**TASK BRIEF:** Note each line of the entries that includes "Open". Then copy those lines.

**DATA UNDER STUDY:**
+--

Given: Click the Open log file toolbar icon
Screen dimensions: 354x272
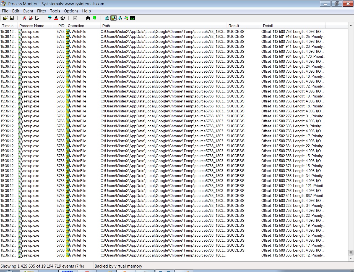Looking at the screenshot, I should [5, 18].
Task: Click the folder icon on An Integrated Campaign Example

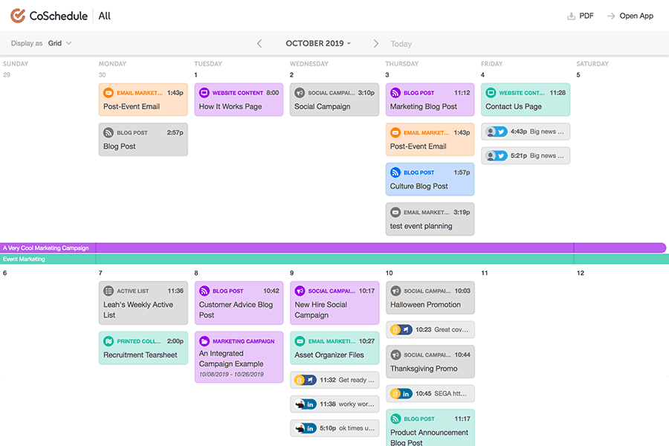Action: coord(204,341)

+--

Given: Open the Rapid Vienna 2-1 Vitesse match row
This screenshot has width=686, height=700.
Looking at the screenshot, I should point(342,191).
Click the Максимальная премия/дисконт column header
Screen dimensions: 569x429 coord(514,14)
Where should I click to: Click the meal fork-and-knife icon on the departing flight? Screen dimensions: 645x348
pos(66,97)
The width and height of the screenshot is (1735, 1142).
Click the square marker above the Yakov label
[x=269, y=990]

+--

**SOLUTION TO THIS TASK:**
Given: Click the Open log file toolbar icon
Given: Open the Rapid Vienna 2-1 Vitesse match row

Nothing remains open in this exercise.